G Protein‐Coupled Receptor Kinase 2 (GRK2) is Localized to Centrosomes and Mediates Epidermal Growth Factor‐Promoted Separation of Duplicated Centrosomes

Abstract

G protein‐coupled receptor kinases (GRKs) play a central role in regulating receptor signaling. Recent studies have suggested a broader role for these enzymes in regulating normal cellular functions. For example, GRK5 has been shown to localize in centrosomes and modulate cell cycle progression. In this study, we demonstrate that GRK2 is also localized to centrosomes. Similar to GRK5, the centrosomal localization of GRK2 is microtubule‐independent and it does not affect normal centrosome duplication.
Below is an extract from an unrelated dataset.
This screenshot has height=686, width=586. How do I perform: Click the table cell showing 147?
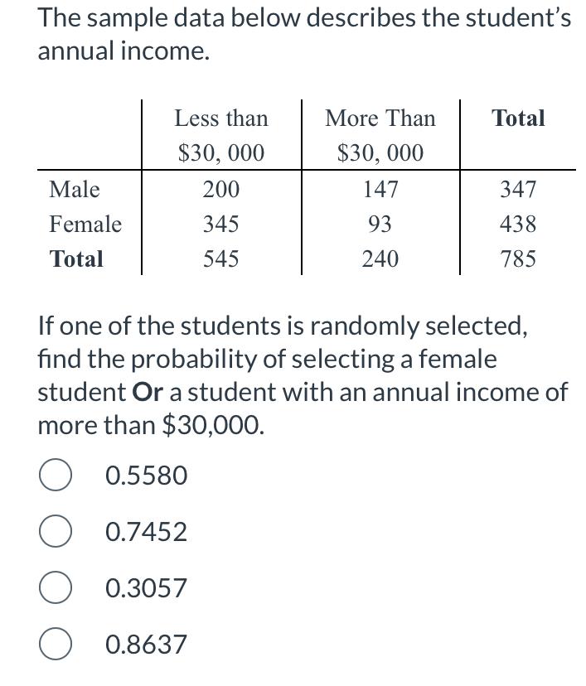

However, in contrast to GRK5, GRK2 is not involved in centrosome nucleation. Interestingly, knockdown of GRK2 inhibits epidermal growth factor (EGF)‐initiated separation of duplicated centrosomes during S phase in both HeLa cells and retinal pigment epithelial 1 (RPE1) cells. This EGFR‐GRK2 mediated process is dependent on the protein kinases MST‐2 and Nek2a but does not involve Polo‐like kinase 1 (PLK1). This separation during S phase results in enhanced centrosome amplification, resulting in a rise in the number of cells demonstrating aberrant duplicated centrosomes. Collectively, these findings demonstrate that GRK2 is localized in centrosomes and plays a central role in mitogen‐promoted centrosome separation.